I think Nala has a great idea..Simple and discreet. But the smiling thing alwasy helps. I have trouble figuring figuring out if someone is flirting..especially they are helping me in a store or retail setting. I just assume they are being nice to the customer kind of thing. Can never figure it out,I am notoriously bad at it.
It is just not in my pull down menu of options that often lol.


----------



## missaf (Jan 30, 2006)

There's a hat out there somewhere that says " I (heart) FAT CHICKS."

Maybe we should all wear one that says "fat guys!" lol


----------



## tankgirl (Jan 30, 2006)

My usual modus operendi is a quick once over. If that warrants further interest, then it's a GOOD toe-to-head "Yes, I AM looking at YOU" sorta thing, followed by eye contact - IF the silly bastard LETS me :doh: !!!!!

WHAT the fuu is up with that, guys?? Come on, I dunno bout the rest of y'all, ladies, but most of the time, the eye contact is the HARDEST thing in the world!
*searches for font increase thingie*
Ah.....
QUIT STARIN AT YER SHOES!!
Your shoes are not that interesting. Your eyes however, are probably a good start. My first check, honestly, is laugh lines vs frown lines. 
*cocks an eyebrow* IF I can SEE your friggin FACES....
Past that, I have to rely on other things.
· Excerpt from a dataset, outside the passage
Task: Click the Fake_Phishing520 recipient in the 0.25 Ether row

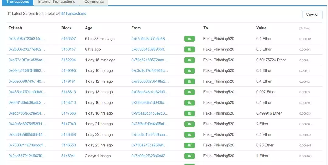Action: [219, 145]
Like, do *I* get the "repeated fleeting glances" thing. Or any other shit. Which most of y'all refuse to do because you're interested in your shoes.
What the fuu.
Or maybe it's the laces?
Or some stain on your shirt?
Or SOMETHING??!?!
.....

Assuming that (the endangered eye contact) happens, this is the part where things get strange, and vary every time. If they get the hint, whisch is RARE... I get the once over. And nothing after that, most the time. Or sometimes I just find something to say to them. Somehow.

Hard to find sommat to say to a man who stares at his shoes! 
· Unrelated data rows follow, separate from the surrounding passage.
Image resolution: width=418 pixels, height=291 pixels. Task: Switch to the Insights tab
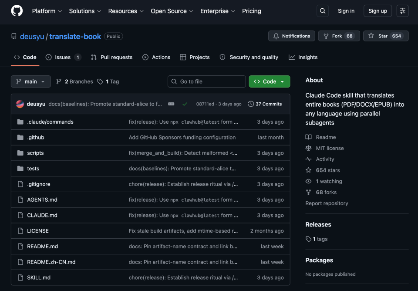click(x=303, y=58)
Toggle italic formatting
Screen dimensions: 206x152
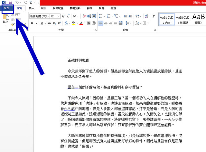tap(37, 23)
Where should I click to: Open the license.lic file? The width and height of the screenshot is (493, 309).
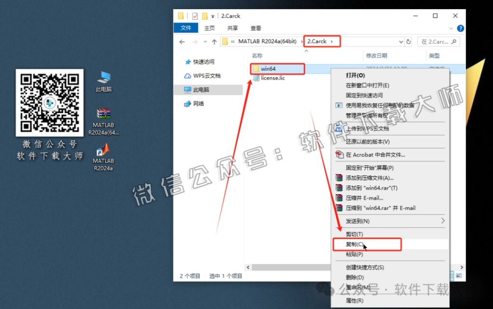point(272,77)
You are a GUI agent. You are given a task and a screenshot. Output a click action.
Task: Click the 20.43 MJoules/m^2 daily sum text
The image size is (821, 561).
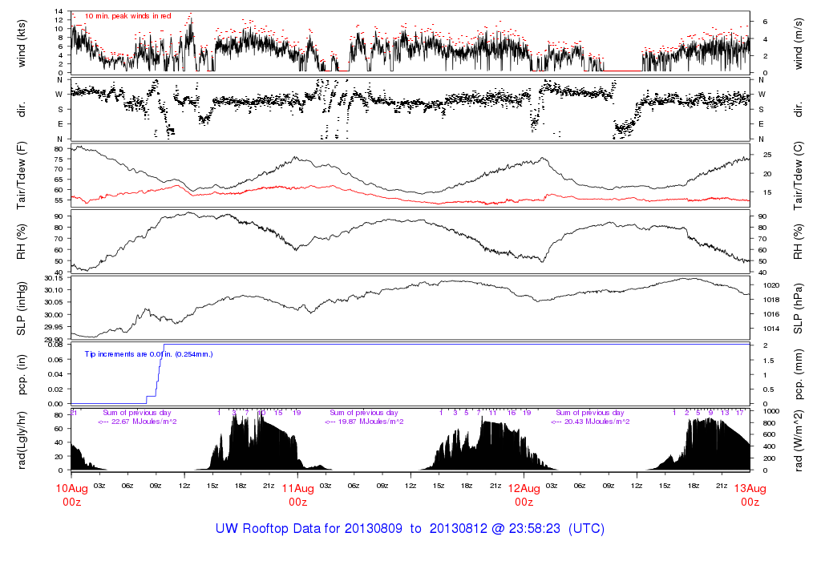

Occasionally, I get a few minutes of conversation and a very stilted view of men in that area. Once in a blue moon, I get a few minutes of good conversation, trade numbers.... wait a few days, call, he's out or a voicemail... leave a message... few hours, call back... no new message, old one still stands- "Call me!"... Next day try again.... leave another message, but don't bother calling back... *sigh*
What does it take...?
I think guys around here are kinda retarded.
Still stands though... We can be forward, but in decent public- I hope to GOD I'm not wrong- there's a certain level of decency involved.
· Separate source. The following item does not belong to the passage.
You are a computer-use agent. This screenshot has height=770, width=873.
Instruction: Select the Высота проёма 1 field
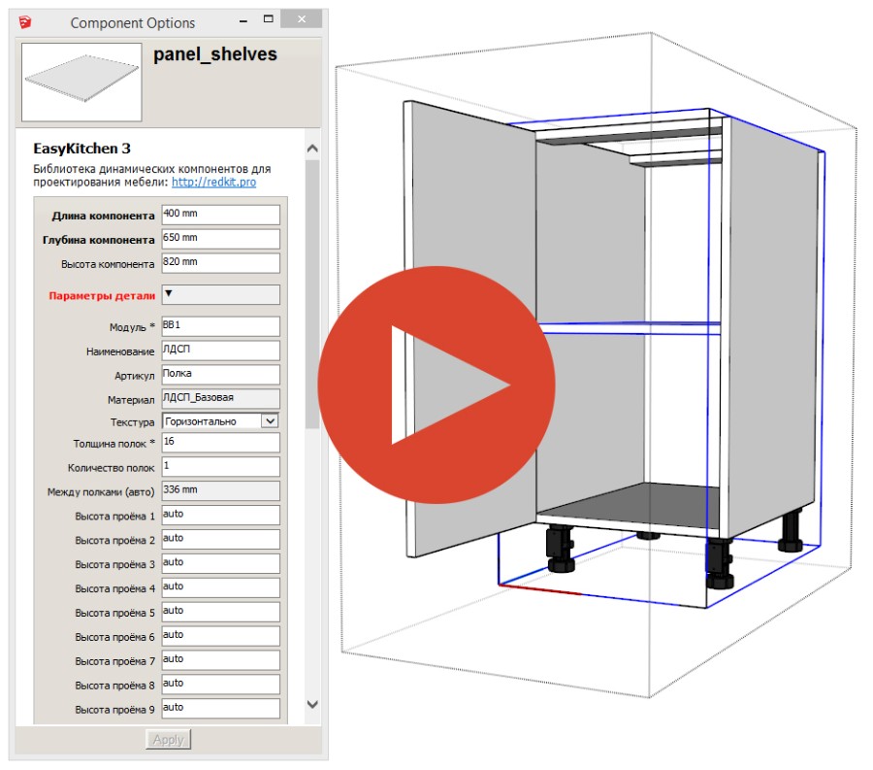(220, 516)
WE CANNOT WALK UP AND GROPE YOU IN THE LINE AT WALMART. :doh: 

Although, sometimes, dear GOD I wish I could get away with that!!

......Then again, that dude in the Walmart noticed me looking. Yeah. I think he looked away before he saw the grin forming. 
Too interested in his shoes.
And of course, my luck, his line is fast, and the broad behind the counter ran out of tape and didn't have a spare roll... and he was gone by the time I escaped.
Dammit.
....
Okay.
I'll... just be done. *sigh*
Yeah.
Heh.
[/rant]


----------



## missaf (Jan 30, 2006)

Many many times I've been in line somewhere, Disneyland, the store, food places, you name it, and been dying to grope the fatness inline with me.

Must restrain impulse... :doh:


----------



## Alexandria (Jan 30, 2006)

I have discovered that it is hard sometimes to get a BHM to even think that you might have a crush on him.

There's this one incredibly handsome BHM who visits the coffee shop where I work, and he always orders milk and a cookie. I've been trying to be as flirty as nessisary to strike up converstation, but I don't think he gets that there's more to it then a surface flirting.

Ah well, but then how do you tell a big guy that you like the way he looks? It's near impossible for fear of him thinking you (the FFA) is a freak or that you are joking. 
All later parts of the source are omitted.